→ **Request**
Filter the listing below and copy each line that contains the string "resolution".
-- -- --
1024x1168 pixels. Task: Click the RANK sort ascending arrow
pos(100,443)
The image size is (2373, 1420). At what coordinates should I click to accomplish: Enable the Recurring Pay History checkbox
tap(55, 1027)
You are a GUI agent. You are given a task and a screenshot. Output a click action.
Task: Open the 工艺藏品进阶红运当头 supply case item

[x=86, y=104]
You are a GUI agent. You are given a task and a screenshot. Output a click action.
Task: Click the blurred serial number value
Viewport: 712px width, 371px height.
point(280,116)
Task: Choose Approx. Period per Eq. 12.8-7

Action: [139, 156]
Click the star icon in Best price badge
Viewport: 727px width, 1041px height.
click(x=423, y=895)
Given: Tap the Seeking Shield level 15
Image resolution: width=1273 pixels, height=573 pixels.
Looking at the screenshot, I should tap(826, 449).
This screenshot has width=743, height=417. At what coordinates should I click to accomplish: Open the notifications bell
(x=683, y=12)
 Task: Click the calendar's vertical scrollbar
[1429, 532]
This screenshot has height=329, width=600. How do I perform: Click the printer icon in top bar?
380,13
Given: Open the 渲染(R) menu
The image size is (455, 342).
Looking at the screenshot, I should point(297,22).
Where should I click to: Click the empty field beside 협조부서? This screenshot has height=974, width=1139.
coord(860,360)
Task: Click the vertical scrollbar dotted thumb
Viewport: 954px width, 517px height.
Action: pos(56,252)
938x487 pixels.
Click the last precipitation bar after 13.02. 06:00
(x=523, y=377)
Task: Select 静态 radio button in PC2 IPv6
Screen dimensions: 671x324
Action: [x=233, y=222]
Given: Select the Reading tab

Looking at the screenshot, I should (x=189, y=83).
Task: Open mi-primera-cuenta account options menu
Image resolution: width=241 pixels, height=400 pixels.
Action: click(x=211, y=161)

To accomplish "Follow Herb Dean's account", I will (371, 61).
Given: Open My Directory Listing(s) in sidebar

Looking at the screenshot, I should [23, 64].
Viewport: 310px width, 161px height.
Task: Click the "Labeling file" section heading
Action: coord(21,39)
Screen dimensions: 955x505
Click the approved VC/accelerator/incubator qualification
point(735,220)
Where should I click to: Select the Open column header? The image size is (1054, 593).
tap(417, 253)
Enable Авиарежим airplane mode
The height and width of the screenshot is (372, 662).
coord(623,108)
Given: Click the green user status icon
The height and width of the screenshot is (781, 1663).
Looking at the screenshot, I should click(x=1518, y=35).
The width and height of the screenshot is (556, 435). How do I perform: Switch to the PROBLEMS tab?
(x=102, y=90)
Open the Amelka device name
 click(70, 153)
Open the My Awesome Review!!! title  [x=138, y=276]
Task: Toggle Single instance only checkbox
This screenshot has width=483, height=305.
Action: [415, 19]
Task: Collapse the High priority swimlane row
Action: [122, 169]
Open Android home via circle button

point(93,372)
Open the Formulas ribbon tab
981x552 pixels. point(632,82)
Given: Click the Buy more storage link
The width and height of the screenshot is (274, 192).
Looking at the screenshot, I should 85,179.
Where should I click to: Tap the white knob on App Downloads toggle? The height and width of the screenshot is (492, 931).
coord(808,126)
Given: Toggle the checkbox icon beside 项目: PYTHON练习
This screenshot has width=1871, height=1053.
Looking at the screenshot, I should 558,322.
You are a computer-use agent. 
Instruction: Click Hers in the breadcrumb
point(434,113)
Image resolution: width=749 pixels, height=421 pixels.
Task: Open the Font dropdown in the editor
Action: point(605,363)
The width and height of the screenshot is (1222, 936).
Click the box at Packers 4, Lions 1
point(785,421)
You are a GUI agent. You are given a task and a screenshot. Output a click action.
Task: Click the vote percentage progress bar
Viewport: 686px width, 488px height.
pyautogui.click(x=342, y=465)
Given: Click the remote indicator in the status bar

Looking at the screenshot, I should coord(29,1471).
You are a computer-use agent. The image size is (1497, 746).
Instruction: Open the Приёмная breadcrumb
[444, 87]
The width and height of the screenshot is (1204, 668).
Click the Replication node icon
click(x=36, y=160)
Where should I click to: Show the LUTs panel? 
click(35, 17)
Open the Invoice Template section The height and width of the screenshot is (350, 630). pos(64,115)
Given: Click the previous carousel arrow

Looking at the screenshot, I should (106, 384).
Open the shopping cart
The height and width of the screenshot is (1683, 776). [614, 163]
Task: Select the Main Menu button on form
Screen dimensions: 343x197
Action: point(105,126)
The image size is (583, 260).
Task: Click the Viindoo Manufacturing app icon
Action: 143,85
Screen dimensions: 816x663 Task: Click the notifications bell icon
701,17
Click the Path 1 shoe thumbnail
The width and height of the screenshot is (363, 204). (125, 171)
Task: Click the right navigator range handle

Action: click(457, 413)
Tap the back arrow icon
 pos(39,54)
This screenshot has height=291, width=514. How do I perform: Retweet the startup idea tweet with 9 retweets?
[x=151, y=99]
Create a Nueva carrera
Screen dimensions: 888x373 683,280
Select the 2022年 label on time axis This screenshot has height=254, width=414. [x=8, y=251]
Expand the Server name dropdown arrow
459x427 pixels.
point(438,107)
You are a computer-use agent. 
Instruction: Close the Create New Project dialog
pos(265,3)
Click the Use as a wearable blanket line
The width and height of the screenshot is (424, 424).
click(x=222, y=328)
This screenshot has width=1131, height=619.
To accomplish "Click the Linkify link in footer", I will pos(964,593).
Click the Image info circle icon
-- -- --
→ **Exercise answer**
Image resolution: width=1273 pixels, height=573 pixels.
Image resolution: width=241 pixels, height=400 pixels.
Image resolution: width=749 pixels, height=421 pixels.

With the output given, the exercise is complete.